Steer Clear of Fake Italian Food, Ambassador Advises Thai Diners

By Asaree Thaitrakulpanich, Staff Reporter

October 22, 2019

BANGKOK — The Italian ambassador doesn’t mind if we eat tom yum kung pasta and durian pizzas – the real crime is in “fake” Italian products in supermarkets.

In a sit-down with Ambassador Lorenzo Galanti of Italy, the affable 51-year-old said that the real culinary war taking place in Thailand isn’t with our questionable crab imitation pizza toppings, but products that plagiarize the intellectual property of Italy.

“We don’t have problems with Durian pizza, if you want to eat it, fine,” Galanti said. “The problem is with Italian-sounding items on the supermarket shelf. They have an Italian flag on it, it might have some words about Italy on it, but it’s not produced in Italy and doesn’t taste like anything in Italy.”

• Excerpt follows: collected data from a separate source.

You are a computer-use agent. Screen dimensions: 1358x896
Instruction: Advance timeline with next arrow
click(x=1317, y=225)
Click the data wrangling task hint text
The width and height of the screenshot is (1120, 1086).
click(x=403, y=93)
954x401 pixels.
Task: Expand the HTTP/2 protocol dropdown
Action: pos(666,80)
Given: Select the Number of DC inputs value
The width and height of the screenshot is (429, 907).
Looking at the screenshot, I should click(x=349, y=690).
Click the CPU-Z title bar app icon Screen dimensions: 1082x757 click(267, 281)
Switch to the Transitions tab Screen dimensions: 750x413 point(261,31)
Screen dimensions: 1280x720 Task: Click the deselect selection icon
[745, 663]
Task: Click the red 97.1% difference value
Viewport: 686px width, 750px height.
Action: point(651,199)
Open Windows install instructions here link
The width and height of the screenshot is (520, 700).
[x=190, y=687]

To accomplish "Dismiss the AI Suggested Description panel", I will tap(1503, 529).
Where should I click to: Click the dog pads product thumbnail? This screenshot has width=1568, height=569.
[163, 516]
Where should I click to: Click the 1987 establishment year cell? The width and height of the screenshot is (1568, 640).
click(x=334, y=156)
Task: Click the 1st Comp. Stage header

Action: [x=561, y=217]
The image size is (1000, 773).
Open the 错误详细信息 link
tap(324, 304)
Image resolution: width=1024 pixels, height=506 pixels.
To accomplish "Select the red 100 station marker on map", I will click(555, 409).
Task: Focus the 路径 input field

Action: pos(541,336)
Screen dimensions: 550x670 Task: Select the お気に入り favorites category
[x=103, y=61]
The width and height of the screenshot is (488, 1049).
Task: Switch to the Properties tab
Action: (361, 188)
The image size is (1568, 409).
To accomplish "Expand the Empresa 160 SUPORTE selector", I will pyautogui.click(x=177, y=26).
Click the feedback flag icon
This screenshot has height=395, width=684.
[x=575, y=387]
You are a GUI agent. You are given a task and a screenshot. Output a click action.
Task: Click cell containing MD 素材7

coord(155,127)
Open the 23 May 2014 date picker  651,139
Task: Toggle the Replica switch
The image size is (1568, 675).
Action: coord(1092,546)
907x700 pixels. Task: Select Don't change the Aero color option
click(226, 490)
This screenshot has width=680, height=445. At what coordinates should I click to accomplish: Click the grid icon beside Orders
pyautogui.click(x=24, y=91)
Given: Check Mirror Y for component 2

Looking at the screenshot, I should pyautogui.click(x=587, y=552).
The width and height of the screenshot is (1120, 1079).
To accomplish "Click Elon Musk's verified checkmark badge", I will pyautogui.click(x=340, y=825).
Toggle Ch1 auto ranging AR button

Consumers should know that there are three main categories of “Italian” products: authentic products from Italy, imitation or “fusion” food items, and the third is the counterfeit Italian-sounding products.

“This is a billion-dollar business that uses the image and intellectual property of Italy to mislead consumers,” Galanti said.

According to inspection group Asacert, which works with Italian Chambers of Commerce in various countries to provide official Italian Taste Certification, “Italian sounding” products worldwide generate more than EUR54 billion per year, more than twice the value of Italian food exports worth EUR23 billion.

“It represents the most striking form of unfair competition and deceives consumers,” the website says.

As part of their Italian food watchdog duties, the Thai-Italian Chamber of Commerce has been releasing a guidebook that certifies authentic Italian restaurants based on criteria set by Italy’s National Institute of Research on Tourism, such as using Italian ingredients.

The second edition in 2018 approved 44 restaurants, out of the roughly 1,000 self-claiming ones in Thailand. The 2019 edition will be released on November 19.

Indeed, Galanti is more likely to frequent these approved restaurants rather than a fusion one. “Everything not authentic is unacceptable,” he said, laughing good-naturedly. “But we can’t prevent people from adapting it to their taste and culture, especially something so global, like pizza.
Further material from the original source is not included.